La Seguridad Social niega la pensión de jubilación por una deuda pendiente
La normativa es clara y no deja margen de interpretación: solo podrán solicitar la pensión de jubilación quienes estén al corriente de pago de sus cuotas. En caso contrario, la prestación será denegada independientemente de las cotizaciones acumuladas, lo que convierte este requisito en un filtro clave para acceder al derecho.
Esto es exactamente lo que le ocurrió a un hombre de 68 años que, pese a contar con más de 47 años cotizados, vio rechazada su solicitud. El Instituto Nacional de la Seguridad Social (INSS) consideró que no cumplía con los requisitos exigidos en el momento de la solicitud, lo que bastó para denegar la pensión.
El motivo fue una deuda concreta de 1624,97 euros en cuotas impagadas como autónomo. Aunque existían otras deudas por valor de 16.661,30 euros, estas no se tuvieron en cuenta al estar prescritas. Aun así, la existencia de una deuda vigente fue suficiente para bloquear el acceso a la pensión de jubilación.
Los tribunales confirman la pérdida de la pensión de jubilación
El afectado solicitó la pensión en el año 2020, momento en el que acumulaba 47 años, 4 meses y 4 días cotizados. Dentro de ese período, 793 días correspondían a un régimen de pluriactividad, lo que refuerza la magnitud de su historial laboral y de aportes al sistema.
A pesar de ello, la Seguridad Social denegó la solicitud argumentando que no se encontraba al corriente de pago y que no se había producido el hecho causante en los términos exigidos. Esta interpretación fue clave para frenar el acceso a la prestación.
El caso llegó a los tribunales tras la reclamación del trabajador, pero tanto el Juzgado de lo Social nº21 de Barcelona como el Tribunal Superior de Justicia de Cataluña confirmaron la decisión inicial. Ambos coincidieron en que no cumplía los requisitos legales necesarios.
Qué dice la ley sobre la pensión de jubilación y las deudas
La legislación establece de forma explícita que las cotizaciones acumuladas no dan derecho por sí solas a la pensión de jubilación. Es obligatorio cumplir con todos los requisitos en el momento de la solicitud, y entre ellos se encuentra estar al corriente de pago con la Seguridad Social.

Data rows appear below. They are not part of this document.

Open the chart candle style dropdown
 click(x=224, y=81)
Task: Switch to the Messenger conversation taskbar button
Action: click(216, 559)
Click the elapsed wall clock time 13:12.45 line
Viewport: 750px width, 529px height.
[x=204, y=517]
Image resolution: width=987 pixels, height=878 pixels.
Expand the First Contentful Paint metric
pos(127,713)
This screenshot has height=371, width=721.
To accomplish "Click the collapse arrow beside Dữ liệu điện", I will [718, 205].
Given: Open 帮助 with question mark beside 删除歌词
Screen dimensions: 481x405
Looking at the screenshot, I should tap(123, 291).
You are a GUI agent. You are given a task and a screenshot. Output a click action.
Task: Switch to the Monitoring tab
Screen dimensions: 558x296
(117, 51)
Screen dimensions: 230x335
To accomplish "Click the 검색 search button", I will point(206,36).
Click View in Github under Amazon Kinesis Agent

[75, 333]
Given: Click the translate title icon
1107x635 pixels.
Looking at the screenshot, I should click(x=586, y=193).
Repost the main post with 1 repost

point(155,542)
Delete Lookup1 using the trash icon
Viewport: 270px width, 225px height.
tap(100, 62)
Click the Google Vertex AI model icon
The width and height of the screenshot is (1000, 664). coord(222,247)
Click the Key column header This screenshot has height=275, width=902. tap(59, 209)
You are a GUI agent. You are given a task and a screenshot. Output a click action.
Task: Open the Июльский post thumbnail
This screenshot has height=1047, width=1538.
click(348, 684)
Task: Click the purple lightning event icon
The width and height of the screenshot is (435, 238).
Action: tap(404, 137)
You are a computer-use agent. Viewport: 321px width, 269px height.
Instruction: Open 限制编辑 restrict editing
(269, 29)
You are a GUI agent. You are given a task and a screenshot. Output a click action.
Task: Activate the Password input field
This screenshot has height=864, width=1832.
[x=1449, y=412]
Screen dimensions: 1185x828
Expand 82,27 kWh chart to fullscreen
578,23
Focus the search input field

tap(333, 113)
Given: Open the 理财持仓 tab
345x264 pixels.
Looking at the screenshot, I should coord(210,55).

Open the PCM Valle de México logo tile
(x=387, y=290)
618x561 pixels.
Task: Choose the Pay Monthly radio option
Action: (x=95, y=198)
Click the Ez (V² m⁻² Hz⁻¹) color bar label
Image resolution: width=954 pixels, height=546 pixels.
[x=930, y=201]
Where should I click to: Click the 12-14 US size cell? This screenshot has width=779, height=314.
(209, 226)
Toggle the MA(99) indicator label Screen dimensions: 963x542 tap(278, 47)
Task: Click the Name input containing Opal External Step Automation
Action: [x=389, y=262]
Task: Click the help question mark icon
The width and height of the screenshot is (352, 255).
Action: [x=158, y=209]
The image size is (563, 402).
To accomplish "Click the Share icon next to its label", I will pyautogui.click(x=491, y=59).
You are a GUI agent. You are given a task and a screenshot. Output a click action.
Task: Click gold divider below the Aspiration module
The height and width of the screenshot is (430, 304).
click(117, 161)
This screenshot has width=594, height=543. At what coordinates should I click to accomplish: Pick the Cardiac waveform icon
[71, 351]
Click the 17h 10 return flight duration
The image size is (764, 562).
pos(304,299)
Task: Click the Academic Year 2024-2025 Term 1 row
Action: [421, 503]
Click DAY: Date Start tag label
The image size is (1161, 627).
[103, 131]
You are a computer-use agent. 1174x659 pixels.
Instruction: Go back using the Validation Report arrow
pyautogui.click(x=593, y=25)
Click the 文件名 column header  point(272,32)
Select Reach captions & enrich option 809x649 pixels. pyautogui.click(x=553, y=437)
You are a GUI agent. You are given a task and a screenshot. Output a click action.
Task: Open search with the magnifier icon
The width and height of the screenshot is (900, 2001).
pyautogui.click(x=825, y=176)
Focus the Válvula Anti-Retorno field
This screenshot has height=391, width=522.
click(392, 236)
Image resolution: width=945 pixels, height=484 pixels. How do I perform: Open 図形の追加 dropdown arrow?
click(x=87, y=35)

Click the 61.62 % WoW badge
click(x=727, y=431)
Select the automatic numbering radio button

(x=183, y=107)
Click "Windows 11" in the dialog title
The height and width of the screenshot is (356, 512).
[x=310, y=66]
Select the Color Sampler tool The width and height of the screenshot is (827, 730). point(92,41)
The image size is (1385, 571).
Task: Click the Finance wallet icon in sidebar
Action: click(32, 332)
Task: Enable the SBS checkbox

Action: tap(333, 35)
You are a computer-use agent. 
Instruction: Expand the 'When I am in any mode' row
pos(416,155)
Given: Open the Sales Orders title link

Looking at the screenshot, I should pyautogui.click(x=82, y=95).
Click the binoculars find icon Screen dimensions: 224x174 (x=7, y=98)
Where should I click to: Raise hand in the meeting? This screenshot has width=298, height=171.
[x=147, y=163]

En este caso concreto, los magistrados señalaron que el trabajador no cumplía con esta condición básica. Además, se tuvo en cuenta que su baja en el Régimen Especial de Trabajadores Autónomos (RETA) había sido anulada, lo que complicaba aún más su situación administrativa.
Esto implicaba que el trabajador continuaba dado de alta y desarrollando su actividad hasta abril de 2021. Por tanto, no podía reclamar la pensión con efectos desde 2017, ya que seguía en activo y no se cumplían los requisitos exigidos para generar el derecho.

Por qué puedes perder la pensión de jubilación aunque hayas cotizado décadas
El tribunal concluyó que existía una deuda vigente que impedía el acceso a la pensión de jubilación. Aunque el trabajador había cotizado durante más de 47 años, este elemento fue determinante para bloquear su derecho, dejando claro el peso de las obligaciones pendientes.
La sentencia insiste en que el cumplimiento de las obligaciones con la Seguridad Social es esencial. No basta con los años cotizados si existen deudas pendientes en el momento de solicitar la prestación, ya que el sistema exige regularidad total en los pagos.
Finalmente, se le denegó la pensión de jubilación hasta que satisfaga la deuda. Este caso refuerza un mensaje claro para todos los trabajadores: cualquier deuda, por pequeña que sea, puede impedir el acceso a una prestación clave tras toda una vida laboral.